Aim — Copy the data below line for line, with no changes.
---------- Supplied material
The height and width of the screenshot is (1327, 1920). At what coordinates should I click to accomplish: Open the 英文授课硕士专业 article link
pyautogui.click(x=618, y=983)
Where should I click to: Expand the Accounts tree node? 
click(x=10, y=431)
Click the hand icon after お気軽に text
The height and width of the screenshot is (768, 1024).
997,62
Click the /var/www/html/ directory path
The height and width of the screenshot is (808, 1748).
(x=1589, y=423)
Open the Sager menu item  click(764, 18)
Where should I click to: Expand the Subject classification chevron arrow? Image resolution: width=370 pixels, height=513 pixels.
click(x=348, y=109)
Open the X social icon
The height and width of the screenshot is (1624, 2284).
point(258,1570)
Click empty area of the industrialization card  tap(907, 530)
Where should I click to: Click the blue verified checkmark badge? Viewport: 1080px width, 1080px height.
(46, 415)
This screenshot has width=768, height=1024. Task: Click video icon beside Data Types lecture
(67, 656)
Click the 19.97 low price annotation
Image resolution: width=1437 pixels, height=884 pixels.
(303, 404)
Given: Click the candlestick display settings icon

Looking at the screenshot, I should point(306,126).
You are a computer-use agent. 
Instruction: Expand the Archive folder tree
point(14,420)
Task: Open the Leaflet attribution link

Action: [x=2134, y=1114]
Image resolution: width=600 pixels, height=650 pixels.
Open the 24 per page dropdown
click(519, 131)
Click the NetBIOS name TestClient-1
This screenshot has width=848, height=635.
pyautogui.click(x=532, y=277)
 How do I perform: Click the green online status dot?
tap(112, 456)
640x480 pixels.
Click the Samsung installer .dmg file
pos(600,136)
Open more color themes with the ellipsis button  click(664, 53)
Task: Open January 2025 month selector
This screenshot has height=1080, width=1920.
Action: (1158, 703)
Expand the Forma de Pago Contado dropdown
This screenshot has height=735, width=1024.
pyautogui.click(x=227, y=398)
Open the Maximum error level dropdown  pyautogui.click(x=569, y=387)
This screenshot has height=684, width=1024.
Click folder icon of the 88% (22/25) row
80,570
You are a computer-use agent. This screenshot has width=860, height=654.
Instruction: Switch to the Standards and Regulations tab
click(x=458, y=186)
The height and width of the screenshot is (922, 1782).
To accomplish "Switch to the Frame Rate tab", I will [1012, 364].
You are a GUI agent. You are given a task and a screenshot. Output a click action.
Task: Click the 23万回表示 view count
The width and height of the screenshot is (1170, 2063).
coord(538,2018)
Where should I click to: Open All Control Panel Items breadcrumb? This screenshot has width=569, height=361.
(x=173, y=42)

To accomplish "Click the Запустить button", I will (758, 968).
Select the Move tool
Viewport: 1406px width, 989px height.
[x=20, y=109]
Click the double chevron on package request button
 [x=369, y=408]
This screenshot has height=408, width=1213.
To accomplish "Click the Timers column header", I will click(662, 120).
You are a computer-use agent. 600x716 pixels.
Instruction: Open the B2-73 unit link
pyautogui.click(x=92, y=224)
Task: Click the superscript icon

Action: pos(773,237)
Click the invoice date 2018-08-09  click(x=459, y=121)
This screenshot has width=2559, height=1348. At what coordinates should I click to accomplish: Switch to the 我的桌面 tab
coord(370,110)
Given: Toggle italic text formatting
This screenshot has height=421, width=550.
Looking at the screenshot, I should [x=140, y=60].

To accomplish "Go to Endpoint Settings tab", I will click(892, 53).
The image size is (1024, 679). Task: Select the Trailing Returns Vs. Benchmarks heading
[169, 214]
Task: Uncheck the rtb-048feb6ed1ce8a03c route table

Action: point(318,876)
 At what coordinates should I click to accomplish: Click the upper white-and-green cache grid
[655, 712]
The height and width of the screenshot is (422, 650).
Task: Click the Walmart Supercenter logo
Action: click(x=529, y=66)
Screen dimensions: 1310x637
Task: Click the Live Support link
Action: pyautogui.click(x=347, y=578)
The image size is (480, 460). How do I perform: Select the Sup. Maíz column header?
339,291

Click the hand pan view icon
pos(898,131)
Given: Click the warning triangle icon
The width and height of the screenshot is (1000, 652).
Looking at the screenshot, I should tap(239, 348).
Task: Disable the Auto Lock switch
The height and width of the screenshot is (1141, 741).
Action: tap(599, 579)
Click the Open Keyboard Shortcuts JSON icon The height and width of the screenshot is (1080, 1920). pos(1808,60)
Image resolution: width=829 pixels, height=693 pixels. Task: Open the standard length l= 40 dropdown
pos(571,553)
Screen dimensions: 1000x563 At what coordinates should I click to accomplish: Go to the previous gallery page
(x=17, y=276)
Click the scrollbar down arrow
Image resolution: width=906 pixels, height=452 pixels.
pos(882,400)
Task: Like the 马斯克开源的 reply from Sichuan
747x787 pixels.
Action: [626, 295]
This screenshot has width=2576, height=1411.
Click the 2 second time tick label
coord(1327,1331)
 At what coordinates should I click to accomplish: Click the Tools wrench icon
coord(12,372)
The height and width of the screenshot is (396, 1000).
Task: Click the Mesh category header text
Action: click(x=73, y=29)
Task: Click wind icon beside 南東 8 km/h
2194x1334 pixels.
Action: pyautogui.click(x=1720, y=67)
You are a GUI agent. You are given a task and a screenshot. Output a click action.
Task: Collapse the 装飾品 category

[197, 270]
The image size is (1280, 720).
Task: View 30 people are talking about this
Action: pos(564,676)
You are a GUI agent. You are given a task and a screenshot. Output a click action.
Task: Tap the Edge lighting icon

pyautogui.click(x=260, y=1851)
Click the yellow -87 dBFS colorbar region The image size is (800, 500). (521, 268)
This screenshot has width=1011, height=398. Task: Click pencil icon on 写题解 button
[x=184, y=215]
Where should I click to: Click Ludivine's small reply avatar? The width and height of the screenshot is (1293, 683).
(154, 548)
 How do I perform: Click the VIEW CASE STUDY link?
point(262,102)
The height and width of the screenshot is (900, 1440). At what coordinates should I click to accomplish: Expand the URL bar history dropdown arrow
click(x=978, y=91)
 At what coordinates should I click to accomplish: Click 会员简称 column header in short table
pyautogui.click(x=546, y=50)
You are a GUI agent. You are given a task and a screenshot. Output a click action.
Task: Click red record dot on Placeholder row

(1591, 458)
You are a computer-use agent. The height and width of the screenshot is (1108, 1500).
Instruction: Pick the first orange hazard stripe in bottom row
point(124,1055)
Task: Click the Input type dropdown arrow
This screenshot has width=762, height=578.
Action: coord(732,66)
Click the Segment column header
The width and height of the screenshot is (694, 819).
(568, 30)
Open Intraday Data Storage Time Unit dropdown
--------------------
Exercise solution —
The height and width of the screenshot is (1327, 1920). At what coordinates should I click to accomplish: Open the 英文授课硕士专业 article link
pyautogui.click(x=618, y=983)
Where should I click to: Expand the Accounts tree node? 
click(x=10, y=431)
Click the hand icon after お気軽に text
The height and width of the screenshot is (768, 1024).
997,62
Click the /var/www/html/ directory path
The height and width of the screenshot is (808, 1748).
(x=1589, y=423)
Open the Sager menu item  click(764, 18)
Where should I click to: Expand the Subject classification chevron arrow? Image resolution: width=370 pixels, height=513 pixels.
click(x=348, y=109)
Open the X social icon
The height and width of the screenshot is (1624, 2284).
point(258,1570)
Click empty area of the industrialization card  tap(907, 530)
Where should I click to: Click the blue verified checkmark badge? Viewport: 1080px width, 1080px height.
(46, 415)
This screenshot has width=768, height=1024. Task: Click video icon beside Data Types lecture
(67, 656)
Click the 19.97 low price annotation
Image resolution: width=1437 pixels, height=884 pixels.
(303, 404)
Given: Click the candlestick display settings icon

Looking at the screenshot, I should point(306,126).
You are a computer-use agent. 
Instruction: Expand the Archive folder tree
point(14,420)
Task: Open the Leaflet attribution link

Action: [x=2134, y=1114]
Image resolution: width=600 pixels, height=650 pixels.
Open the 24 per page dropdown
click(519, 131)
Click the NetBIOS name TestClient-1
This screenshot has width=848, height=635.
pyautogui.click(x=532, y=277)
 How do I perform: Click the green online status dot?
tap(112, 456)
640x480 pixels.
Click the Samsung installer .dmg file
pos(600,136)
Open more color themes with the ellipsis button  click(664, 53)
Task: Open January 2025 month selector
This screenshot has height=1080, width=1920.
Action: (1158, 703)
Expand the Forma de Pago Contado dropdown
This screenshot has height=735, width=1024.
pyautogui.click(x=227, y=398)
Open the Maximum error level dropdown  pyautogui.click(x=569, y=387)
This screenshot has height=684, width=1024.
Click folder icon of the 88% (22/25) row
80,570
You are a computer-use agent. This screenshot has width=860, height=654.
Instruction: Switch to the Standards and Regulations tab
click(x=458, y=186)
The height and width of the screenshot is (922, 1782).
To accomplish "Switch to the Frame Rate tab", I will [1012, 364].
You are a GUI agent. You are given a task and a screenshot. Output a click action.
Task: Click the 23万回表示 view count
The width and height of the screenshot is (1170, 2063).
coord(538,2018)
Where should I click to: Open All Control Panel Items breadcrumb? This screenshot has width=569, height=361.
(x=173, y=42)

To accomplish "Click the Запустить button", I will (758, 968).
Select the Move tool
Viewport: 1406px width, 989px height.
[x=20, y=109]
Click the double chevron on package request button
 [x=369, y=408]
This screenshot has height=408, width=1213.
To accomplish "Click the Timers column header", I will click(662, 120).
You are a computer-use agent. 600x716 pixels.
Instruction: Open the B2-73 unit link
pyautogui.click(x=92, y=224)
Task: Click the superscript icon

Action: pos(773,237)
Click the invoice date 2018-08-09  click(x=459, y=121)
This screenshot has width=2559, height=1348. At what coordinates should I click to accomplish: Switch to the 我的桌面 tab
coord(370,110)
Given: Toggle italic text formatting
This screenshot has height=421, width=550.
Looking at the screenshot, I should [x=140, y=60].

To accomplish "Go to Endpoint Settings tab", I will click(892, 53).
The image size is (1024, 679). Task: Select the Trailing Returns Vs. Benchmarks heading
[169, 214]
Task: Uncheck the rtb-048feb6ed1ce8a03c route table

Action: point(318,876)
 At what coordinates should I click to accomplish: Click the upper white-and-green cache grid
[655, 712]
The height and width of the screenshot is (422, 650).
Task: Click the Walmart Supercenter logo
Action: click(x=529, y=66)
Screen dimensions: 1310x637
Task: Click the Live Support link
Action: pyautogui.click(x=347, y=578)
The image size is (480, 460). How do I perform: Select the Sup. Maíz column header?
339,291

Click the hand pan view icon
pos(898,131)
Given: Click the warning triangle icon
The width and height of the screenshot is (1000, 652).
Looking at the screenshot, I should tap(239, 348).
Task: Disable the Auto Lock switch
The height and width of the screenshot is (1141, 741).
Action: tap(599, 579)
Click the Open Keyboard Shortcuts JSON icon The height and width of the screenshot is (1080, 1920). pos(1808,60)
Image resolution: width=829 pixels, height=693 pixels. Task: Open the standard length l= 40 dropdown
pos(571,553)
Screen dimensions: 1000x563 At what coordinates should I click to accomplish: Go to the previous gallery page
(x=17, y=276)
Click the scrollbar down arrow
Image resolution: width=906 pixels, height=452 pixels.
pos(882,400)
Task: Like the 马斯克开源的 reply from Sichuan
747x787 pixels.
Action: [626, 295]
This screenshot has width=2576, height=1411.
Click the 2 second time tick label
coord(1327,1331)
 At what coordinates should I click to accomplish: Click the Tools wrench icon
coord(12,372)
The height and width of the screenshot is (396, 1000).
Task: Click the Mesh category header text
Action: click(x=73, y=29)
Task: Click wind icon beside 南東 8 km/h
2194x1334 pixels.
Action: pyautogui.click(x=1720, y=67)
You are a GUI agent. You are given a task and a screenshot. Output a click action.
Task: Collapse the 装飾品 category

[197, 270]
The image size is (1280, 720).
Task: View 30 people are talking about this
Action: pos(564,676)
You are a GUI agent. You are given a task and a screenshot. Output a click action.
Task: Tap the Edge lighting icon

pyautogui.click(x=260, y=1851)
Click the yellow -87 dBFS colorbar region The image size is (800, 500). (521, 268)
This screenshot has width=1011, height=398. Task: Click pencil icon on 写题解 button
[x=184, y=215]
Where should I click to: Click Ludivine's small reply avatar? The width and height of the screenshot is (1293, 683).
(154, 548)
 How do I perform: Click the VIEW CASE STUDY link?
point(262,102)
The height and width of the screenshot is (900, 1440). At what coordinates should I click to accomplish: Expand the URL bar history dropdown arrow
click(x=978, y=91)
 At what coordinates should I click to accomplish: Click 会员简称 column header in short table
pyautogui.click(x=546, y=50)
You are a GUI agent. You are given a task and a screenshot. Output a click action.
Task: Click red record dot on Placeholder row

(1591, 458)
You are a computer-use agent. The height and width of the screenshot is (1108, 1500).
Instruction: Pick the first orange hazard stripe in bottom row
point(124,1055)
Task: Click the Input type dropdown arrow
This screenshot has width=762, height=578.
Action: coord(732,66)
Click the Segment column header
The width and height of the screenshot is (694, 819).
(568, 30)
Open Intraday Data Storage Time Unit dropdown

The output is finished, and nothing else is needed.